| sk8nold ( @ 2007-03-10 21:50:00 |
| Current mood: |
My head wasn't in the game
I didn't get to skate last Saturday because I had dress rehearsal for an orchestra concert. I play oboe. The Wed-Fri before that I was out of town on business, came home for the concert, back on the road Mon-Wed to Vegas for more business. I work for local government. I don't normally travel.
So it's been a week, I hadn't gotten much rest, but I really wanted to skate today. I got on the ice and could only think of 2 things. Ice=slick and ice=cold. I don't know why those two facts finally made it to the forefront of my brain, but there they were. I was cold and I kept just about falling, for no good reason. I decided that the adrenelin I'd been using for the last few days had just about worn off and it was better to just lay off before I really hurt myself.

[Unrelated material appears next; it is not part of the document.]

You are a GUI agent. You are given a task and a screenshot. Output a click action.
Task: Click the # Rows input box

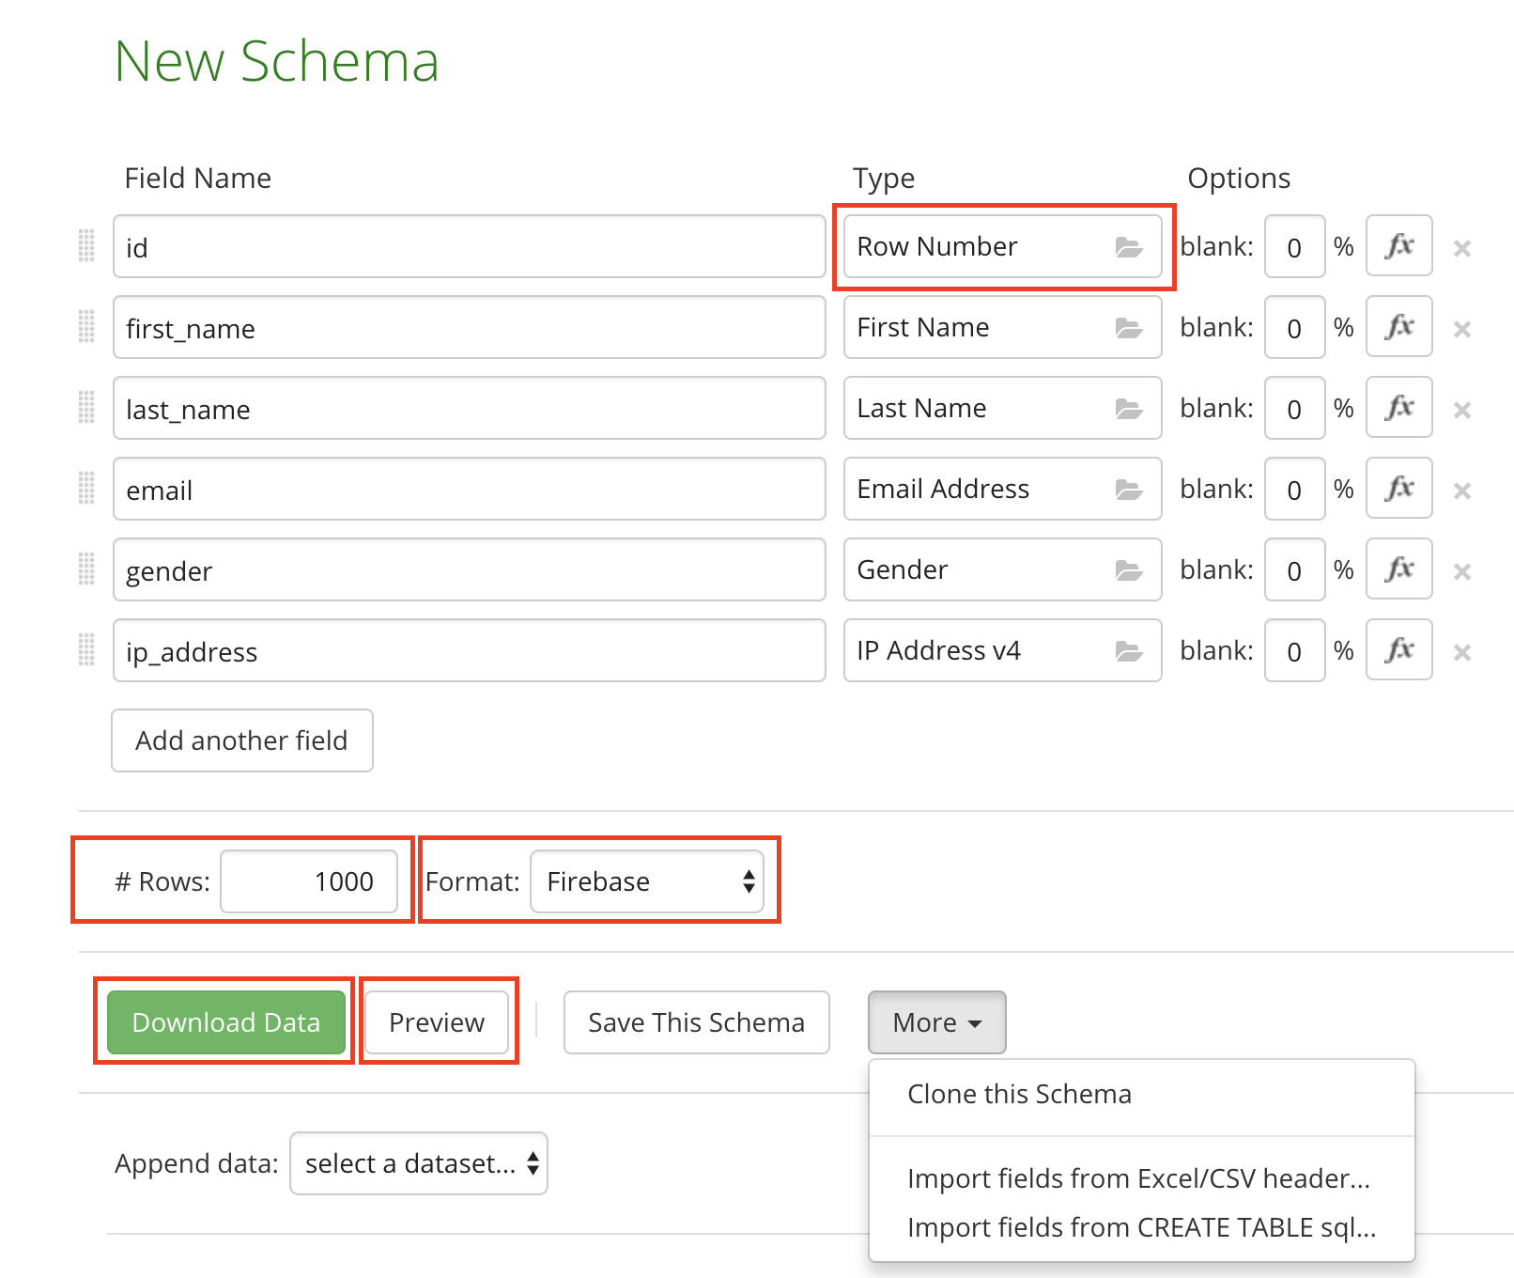pyautogui.click(x=309, y=881)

Oddly, the few things I did try, seemed to go better than normal. I just didn't have any enthusiasm for it. I'm going to have to study this phenomenon. Don't care about skating, skate well. Play music tipsy and/or sleepy, play well. Play full coherent and play badly. Maybe it's just the "I don't care what I look/sound like" factor.
Still eager to join the edges/dance class at the other rink, but now both my daughters are working as helpers at the current rink and I think the edges/dance class is the same time as the class they help with. I could leave them at the rink and they could do the free skate after their lessons. That just sort of feels weird.